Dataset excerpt
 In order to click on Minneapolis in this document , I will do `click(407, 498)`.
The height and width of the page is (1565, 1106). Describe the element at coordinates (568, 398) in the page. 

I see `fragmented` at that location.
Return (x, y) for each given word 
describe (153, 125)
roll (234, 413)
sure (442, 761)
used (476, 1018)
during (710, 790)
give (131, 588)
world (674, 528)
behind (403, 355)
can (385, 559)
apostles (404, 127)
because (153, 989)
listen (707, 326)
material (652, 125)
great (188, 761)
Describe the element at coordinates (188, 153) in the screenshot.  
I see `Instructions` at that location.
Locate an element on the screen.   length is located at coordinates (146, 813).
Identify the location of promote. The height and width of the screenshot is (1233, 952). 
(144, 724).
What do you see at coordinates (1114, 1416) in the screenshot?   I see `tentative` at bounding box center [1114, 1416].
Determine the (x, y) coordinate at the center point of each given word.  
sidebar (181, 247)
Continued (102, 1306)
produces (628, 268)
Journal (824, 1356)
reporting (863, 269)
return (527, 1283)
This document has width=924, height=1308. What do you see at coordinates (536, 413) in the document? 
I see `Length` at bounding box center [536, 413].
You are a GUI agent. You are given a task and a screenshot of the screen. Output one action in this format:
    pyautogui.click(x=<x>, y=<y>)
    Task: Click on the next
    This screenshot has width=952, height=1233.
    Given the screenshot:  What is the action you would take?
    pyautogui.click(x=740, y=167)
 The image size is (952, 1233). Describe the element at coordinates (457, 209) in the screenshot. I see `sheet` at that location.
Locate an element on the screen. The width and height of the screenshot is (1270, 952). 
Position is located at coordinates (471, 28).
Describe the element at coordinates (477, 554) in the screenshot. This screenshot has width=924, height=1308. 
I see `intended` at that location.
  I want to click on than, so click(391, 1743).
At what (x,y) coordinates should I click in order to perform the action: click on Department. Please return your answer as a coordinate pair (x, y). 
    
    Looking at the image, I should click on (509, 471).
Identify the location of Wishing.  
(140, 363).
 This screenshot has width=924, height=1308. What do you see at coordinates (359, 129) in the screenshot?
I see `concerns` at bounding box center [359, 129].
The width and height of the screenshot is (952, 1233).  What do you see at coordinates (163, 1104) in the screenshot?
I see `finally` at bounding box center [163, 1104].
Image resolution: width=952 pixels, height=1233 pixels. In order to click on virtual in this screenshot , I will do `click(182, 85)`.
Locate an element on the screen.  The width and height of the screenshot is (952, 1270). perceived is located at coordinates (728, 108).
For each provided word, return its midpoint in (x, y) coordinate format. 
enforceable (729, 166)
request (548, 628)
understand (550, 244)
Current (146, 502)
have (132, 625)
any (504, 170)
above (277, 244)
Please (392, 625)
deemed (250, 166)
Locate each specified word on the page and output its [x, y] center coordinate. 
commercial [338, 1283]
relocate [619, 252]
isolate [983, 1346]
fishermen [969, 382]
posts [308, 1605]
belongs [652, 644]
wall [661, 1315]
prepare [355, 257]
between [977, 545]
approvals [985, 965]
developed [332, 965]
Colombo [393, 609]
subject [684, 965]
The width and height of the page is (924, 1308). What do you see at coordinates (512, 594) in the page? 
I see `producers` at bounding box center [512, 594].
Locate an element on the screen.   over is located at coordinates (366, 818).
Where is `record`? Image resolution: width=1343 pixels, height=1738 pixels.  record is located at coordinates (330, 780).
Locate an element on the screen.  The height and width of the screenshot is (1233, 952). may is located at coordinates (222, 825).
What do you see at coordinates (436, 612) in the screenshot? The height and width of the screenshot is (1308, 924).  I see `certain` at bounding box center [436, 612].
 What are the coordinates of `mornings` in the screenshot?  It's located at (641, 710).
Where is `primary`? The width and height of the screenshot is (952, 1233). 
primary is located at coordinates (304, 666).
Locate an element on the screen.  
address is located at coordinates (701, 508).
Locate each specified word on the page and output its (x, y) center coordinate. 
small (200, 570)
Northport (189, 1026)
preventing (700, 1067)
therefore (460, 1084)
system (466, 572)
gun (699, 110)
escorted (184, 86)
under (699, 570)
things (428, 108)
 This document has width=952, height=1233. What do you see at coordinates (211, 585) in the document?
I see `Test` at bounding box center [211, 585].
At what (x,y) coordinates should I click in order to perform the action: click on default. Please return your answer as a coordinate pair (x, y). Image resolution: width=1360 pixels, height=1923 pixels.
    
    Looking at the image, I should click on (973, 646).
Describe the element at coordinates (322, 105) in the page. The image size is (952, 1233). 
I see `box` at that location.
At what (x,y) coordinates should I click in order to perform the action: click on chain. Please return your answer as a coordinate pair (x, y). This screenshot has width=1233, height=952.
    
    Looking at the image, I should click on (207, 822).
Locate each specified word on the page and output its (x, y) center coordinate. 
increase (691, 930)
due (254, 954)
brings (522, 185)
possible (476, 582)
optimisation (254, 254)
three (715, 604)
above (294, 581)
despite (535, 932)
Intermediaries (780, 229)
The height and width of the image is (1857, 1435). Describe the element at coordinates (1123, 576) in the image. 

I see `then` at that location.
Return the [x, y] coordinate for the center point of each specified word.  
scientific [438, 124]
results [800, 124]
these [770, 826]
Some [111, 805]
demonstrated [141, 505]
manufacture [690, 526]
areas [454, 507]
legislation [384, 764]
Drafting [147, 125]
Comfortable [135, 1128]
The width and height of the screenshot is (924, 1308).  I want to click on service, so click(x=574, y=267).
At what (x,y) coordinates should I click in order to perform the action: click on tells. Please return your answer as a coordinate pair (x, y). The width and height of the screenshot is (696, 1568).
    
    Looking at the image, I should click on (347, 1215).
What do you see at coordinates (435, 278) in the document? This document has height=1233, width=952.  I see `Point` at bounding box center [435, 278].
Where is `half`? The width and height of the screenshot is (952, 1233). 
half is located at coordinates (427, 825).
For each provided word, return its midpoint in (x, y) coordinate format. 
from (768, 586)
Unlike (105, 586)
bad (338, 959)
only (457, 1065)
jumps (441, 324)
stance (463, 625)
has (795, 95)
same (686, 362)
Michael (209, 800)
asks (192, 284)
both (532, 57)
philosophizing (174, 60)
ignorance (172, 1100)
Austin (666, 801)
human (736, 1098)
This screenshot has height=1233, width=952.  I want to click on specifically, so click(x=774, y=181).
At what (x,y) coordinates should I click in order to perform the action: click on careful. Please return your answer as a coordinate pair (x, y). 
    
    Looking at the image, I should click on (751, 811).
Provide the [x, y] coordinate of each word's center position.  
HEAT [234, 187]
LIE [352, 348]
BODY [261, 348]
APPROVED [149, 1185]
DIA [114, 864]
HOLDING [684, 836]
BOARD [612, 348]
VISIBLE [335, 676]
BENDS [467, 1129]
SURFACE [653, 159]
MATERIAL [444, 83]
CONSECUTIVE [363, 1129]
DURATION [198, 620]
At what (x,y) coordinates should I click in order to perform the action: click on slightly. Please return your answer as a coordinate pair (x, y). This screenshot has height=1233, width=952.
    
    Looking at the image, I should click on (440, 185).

__Task__
Convert every line of the data above into a JSON list of strings, one string per line, leaving out blank lines.

__Response to the exercise__
[
  " In order to click on Minneapolis in this document , I will do `click(407, 498)`.",
  "The height and width of the page is (1565, 1106). Describe the element at coordinates (568, 398) in the page. ",
  "I see `fragmented` at that location.",
  "Return (x, y) for each given word ",
  "describe (153, 125)",
  "roll (234, 413)",
  "sure (442, 761)",
  "used (476, 1018)",
  "during (710, 790)",
  "give (131, 588)",
  "world (674, 528)",
  "behind (403, 355)",
  "can (385, 559)",
  "apostles (404, 127)",
  "because (153, 989)",
  "listen (707, 326)",
  "material (652, 125)",
  "great (188, 761)",
  "Describe the element at coordinates (188, 153) in the screenshot.  ",
  "I see `Instructions` at that location.",
  "Locate an element on the screen.   length is located at coordinates (146, 813).",
  "Identify the location of promote. The height and width of the screenshot is (1233, 952). ",
  "(144, 724).",
  "What do you see at coordinates (1114, 1416) in the screenshot?   I see `tentative` at bounding box center [1114, 1416].",
  "Determine the (x, y) coordinate at the center point of each given word.  ",
  "sidebar (181, 247)",
  "Continued (102, 1306)",
  "produces (628, 268)",
  "Journal (824, 1356)",
  "reporting (863, 269)",
  "return (527, 1283)",
  "This document has width=924, height=1308. What do you see at coordinates (536, 413) in the document? ",
  "I see `Length` at bounding box center [536, 413].",
  "You are a GUI agent. You are given a task and a screenshot of the screen. Output one action in this format:",
  "    pyautogui.click(x=<x>, y=<y>)",
  "    Task: Click on the next",
  "    This screenshot has width=952, height=1233.",
  "    Given the screenshot:  What is the action you would take?",
  "    pyautogui.click(x=740, y=167)",
  " The image size is (952, 1233). Describe the element at coordinates (457, 209) in the screenshot. I see `sheet` at that location.",
  "Locate an element on the screen. The width and height of the screenshot is (1270, 952). ",
  "Position is located at coordinates (471, 28).",
  "Describe the element at coordinates (477, 554) in the screenshot. This screenshot has width=924, height=1308. ",
  "I see `intended` at that location.",
  "  I want to click on than, so click(391, 1743).",
  "At what (x,y) coordinates should I click in order to perform the action: click on Department. Please return your answer as a coordinate pair (x, y). ",
  "    Looking at the image, I should click on (509, 471).",
  "Identify the location of Wishing.  ",
  "(140, 363).",
  " This screenshot has width=924, height=1308. What do you see at coordinates (359, 129) in the screenshot?",
  "I see `concerns` at bounding box center [359, 129].",
  "The width and height of the screenshot is (952, 1233).  What do you see at coordinates (163, 1104) in the screenshot?",
  "I see `finally` at bounding box center [163, 1104].",
  "Image resolution: width=952 pixels, height=1233 pixels. In order to click on virtual in this screenshot , I will do `click(182, 85)`.",
  "Locate an element on the screen.  The width and height of the screenshot is (952, 1270). perceived is located at coordinates (728, 108).",
  "For each provided word, return its midpoint in (x, y) coordinate format. ",
  "enforceable (729, 166)",
  "request (548, 628)",
  "understand (550, 244)",
  "Current (146, 502)",
  "have (132, 625)",
  "any (504, 170)",
  "above (277, 244)",
  "Please (392, 625)",
  "deemed (250, 166)",
  "Locate each specified word on the page and output its [x, y] center coordinate. ",
  "commercial [338, 1283]",
  "relocate [619, 252]",
  "isolate [983, 1346]",
  "fishermen [969, 382]",
  "posts [308, 1605]",
  "belongs [652, 644]",
  "wall [661, 1315]",
  "prepare [355, 257]",
  "between [977, 545]",
  "approvals [985, 965]",
  "developed [332, 965]",
  "Colombo [393, 609]",
  "subject [684, 965]",
  "The width and height of the page is (924, 1308). What do you see at coordinates (512, 594) in the page? ",
  "I see `producers` at bounding box center [512, 594].",
  "Locate an element on the screen.   over is located at coordinates (366, 818).",
  "Where is `record`? Image resolution: width=1343 pixels, height=1738 pixels.  record is located at coordinates (330, 780).",
  "Locate an element on the screen.  The height and width of the screenshot is (1233, 952). may is located at coordinates (222, 825).",
  "What do you see at coordinates (436, 612) in the screenshot? The height and width of the screenshot is (1308, 924).  I see `certain` at bounding box center [436, 612].",
  " What are the coordinates of `mornings` in the screenshot?  It's located at (641, 710).",
  "Where is `primary`? The width and height of the screenshot is (952, 1233). ",
  "primary is located at coordinates (304, 666).",
  "Locate an element on the screen.  ",
  "address is located at coordinates (701, 508).",
  "Locate each specified word on the page and output its (x, y) center coordinate. ",
  "small (200, 570)",
  "Northport (189, 1026)",
  "preventing (700, 1067)",
  "therefore (460, 1084)",
  "system (466, 572)",
  "gun (699, 110)",
  "escorted (184, 86)",
  "under (699, 570)",
  "things (428, 108)",
  " This document has width=952, height=1233. What do you see at coordinates (211, 585) in the document?",
  "I see `Test` at bounding box center [211, 585].",
  "At what (x,y) coordinates should I click in order to perform the action: click on default. Please return your answer as a coordinate pair (x, y). Image resolution: width=1360 pixels, height=1923 pixels.",
  "    Looking at the image, I should click on (973, 646).",
  "Describe the element at coordinates (322, 105) in the page. The image size is (952, 1233). ",
  "I see `box` at that location.",
  "At what (x,y) coordinates should I click in order to perform the action: click on chain. Please return your answer as a coordinate pair (x, y). This screenshot has width=1233, height=952.",
  "    Looking at the image, I should click on (207, 822).",
  "Locate each specified word on the page and output its (x, y) center coordinate. ",
  "increase (691, 930)",
  "due (254, 954)",
  "brings (522, 185)",
  "possible (476, 582)",
  "optimisation (254, 254)",
  "three (715, 604)",
  "above (294, 581)",
  "despite (535, 932)",
  "Intermediaries (780, 229)",
  "The height and width of the image is (1857, 1435). Describe the element at coordinates (1123, 576) in the image. ",
  "I see `then` at that location.",
  "Return the [x, y] coordinate for the center point of each specified word.  ",
  "scientific [438, 124]",
  "results [800, 124]",
  "these [770, 826]",
  "Some [111, 805]",
  "demonstrated [141, 505]",
  "manufacture [690, 526]",
  "areas [454, 507]",
  "legislation [384, 764]",
  "Drafting [147, 125]",
  "Comfortable [135, 1128]",
  "The width and height of the screenshot is (924, 1308).  I want to click on service, so click(x=574, y=267).",
  "At what (x,y) coordinates should I click in order to perform the action: click on tells. Please return your answer as a coordinate pair (x, y). The width and height of the screenshot is (696, 1568).",
  "    Looking at the image, I should click on (347, 1215).",
  "What do you see at coordinates (435, 278) in the document? This document has height=1233, width=952.  I see `Point` at bounding box center [435, 278].",
  "Where is `half`? The width and height of the screenshot is (952, 1233). ",
  "half is located at coordinates (427, 825).",
  "For each provided word, return its midpoint in (x, y) coordinate format. ",
  "from (768, 586)",
  "Unlike (105, 586)",
  "bad (338, 959)",
  "only (457, 1065)",
  "jumps (441, 324)",
  "stance (463, 625)",
  "has (795, 95)",
  "same (686, 362)",
  "Michael (209, 800)",
  "asks (192, 284)",
  "both (532, 57)",
  "philosophizing (174, 60)",
  "ignorance (172, 1100)",
  "Austin (666, 801)",
  "human (736, 1098)",
  "This screenshot has height=1233, width=952.  I want to click on specifically, so click(x=774, y=181).",
  "At what (x,y) coordinates should I click in order to perform the action: click on careful. Please return your answer as a coordinate pair (x, y). ",
  "    Looking at the image, I should click on (751, 811).",
  "Provide the [x, y] coordinate of each word's center position.  ",
  "HEAT [234, 187]",
  "LIE [352, 348]",
  "BODY [261, 348]",
  "APPROVED [149, 1185]",
  "DIA [114, 864]",
  "HOLDING [684, 836]",
  "BOARD [612, 348]",
  "VISIBLE [335, 676]",
  "BENDS [467, 1129]",
  "SURFACE [653, 159]",
  "MATERIAL [444, 83]",
  "CONSECUTIVE [363, 1129]",
  "DURATION [198, 620]",
  "At what (x,y) coordinates should I click in order to perform the action: click on slightly. Please return your answer as a coordinate pair (x, y). This screenshot has height=1233, width=952.",
  "    Looking at the image, I should click on (440, 185)."
]